加油 [jiā yóu] means "Add oil," or an encouraging "Refuel and get after it!" One of my favorite Chinese phrases.
Despite this, I'm pining for the weekend, either this past or the coming. There is a certain inevitability as a college student to face the all-nighter, no matter where you're studying. It happened once or twice to me in France, numerous times at school, and now I'm about to go forth with it here in China. Now that we're at the sixth(!!) week mark, it's midterms! Hoo-rah, I have a three part Chinese test to prepare for, as well as three papers to write (one for International Relations, two for Issues in Chinese society). I certainly could/should have planned this better, but I was having too much fun this weekend exploring Shanghai. And blogging. Right now.
Kat and I went to the Shanghai Museum in People's Square, an immense hall with free admission to see four floors of ancient Chinese furniture, ceramics, and calligraphy scrolls. We had lunch together then moved forward in history to Shanghai's emerging contemporary art scene, the epicenter being Moganshan Road (莫干山路)! It is a haven for contemporary artists (Chinese and otherwise) to display their work on graffiti'd streets, in quiet and intimate galleries, warehouses transformed into lofts, and off-beat cafes. It's a stimulating, imaginative area, and hopefully grows in the future. Contemporary art can be raw, shocking, creepy and confusing, which I like because you have to observe critically. I'm a fan of the historical reappropriations, like Mao Zedong pop culture paintings. Out of respect for the artists I didn't take any photos, but I really enjoyed the area because the gallery curators aren't scrutinizing when you come in to browse and appreciate the work, rather than buy. It's also next to the river, so on an equally beautiful and sunny day, I will be back!
On Sunday, I didn't try rousing my friends and took off wandering by myself at 9:30. I had some locations in mind, such as the Confucian Temple 上海文庙 in the Old City/Huangpu District. If you don't already know, I have a horrendous sense of direction, even if I can use a GPS street navigator. So of course when I exited the metro, I walked for 20 minutes around the block in the entirely wrong direction. But since this is Shanghai, walking the wrong way isn't necessarily wrong, because there is life to see everywhere, at anytime!
Then I found the Confucian Temple tucked on a side street. I was determined to go Sunday because of the weekly book market (how fitting!). There were mainly male sellers and customers and browsers, and obviously lots of dusty books I may never be able to read, but what another enjoyable way to spend a sunny morning.
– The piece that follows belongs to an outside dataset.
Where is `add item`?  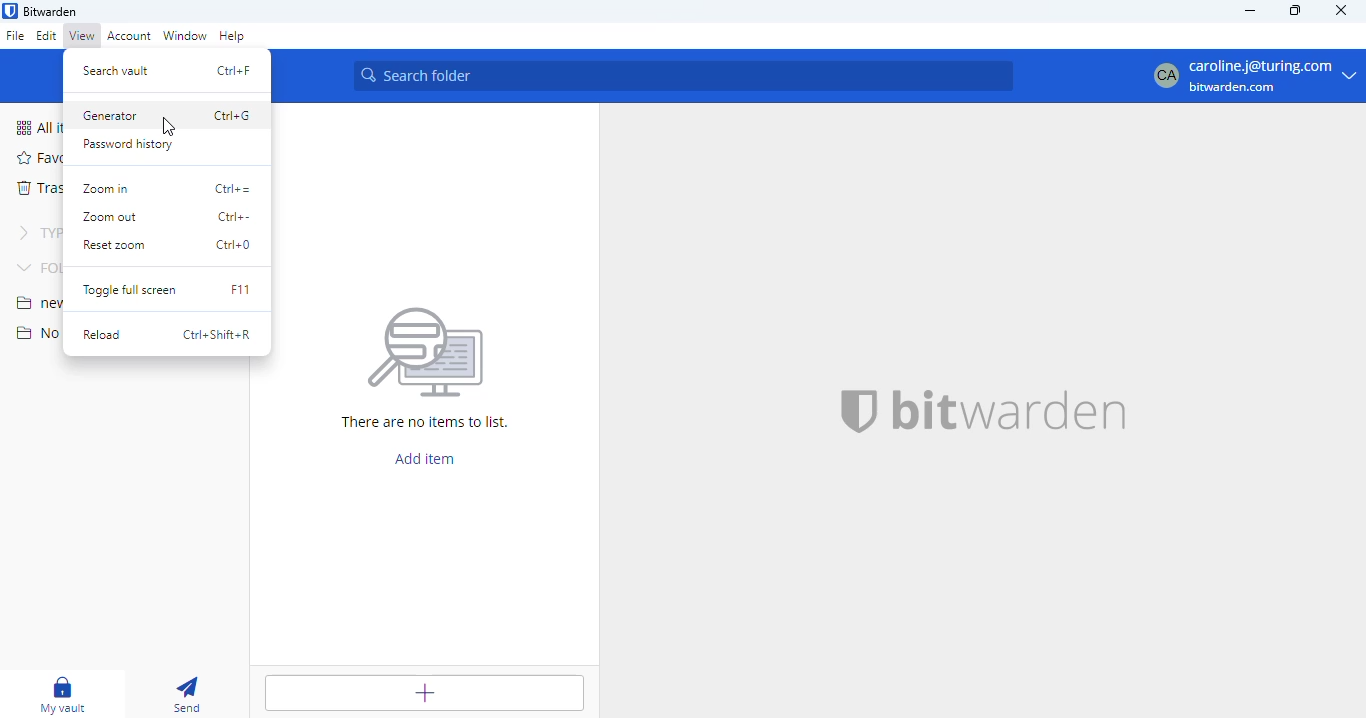 add item is located at coordinates (426, 458).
I bought two Mao-era propaganda posters (lady power-related, the CCP was trying to promote gender equality) and went back and forth haggling for calligraphy scrolls-- looks like the work at the Shanghai museum left an impression on me! I kept complaining about the condition of some of the paper, that some were too large and others not pretty enough, walking away and coming back-- pretty amusing! I was pleased with the price I ended up with because I had all these men smirking and guffawing at my attempts to lower the price. Later, Waipo told me that I really paid too much, but I think that if vendors sense your foreigner-status, you will always end up paying too much. That would be great, if by the end of the semester, I could receive a price that a native would.
I really spent too much money here this weekend. It's deceiving with the exchange rate is in our favor, but aside from the art, I also bought some gear in preparation for my CIEE week-long trip. I'm leaving Friday morning at 5 AM with 24 students and 3 teachers for the glorious southern province of Yunnan!! I am absurdly excited, and I will be sure to post briefly before I go. At this point, it's the light at the end of the tunnel.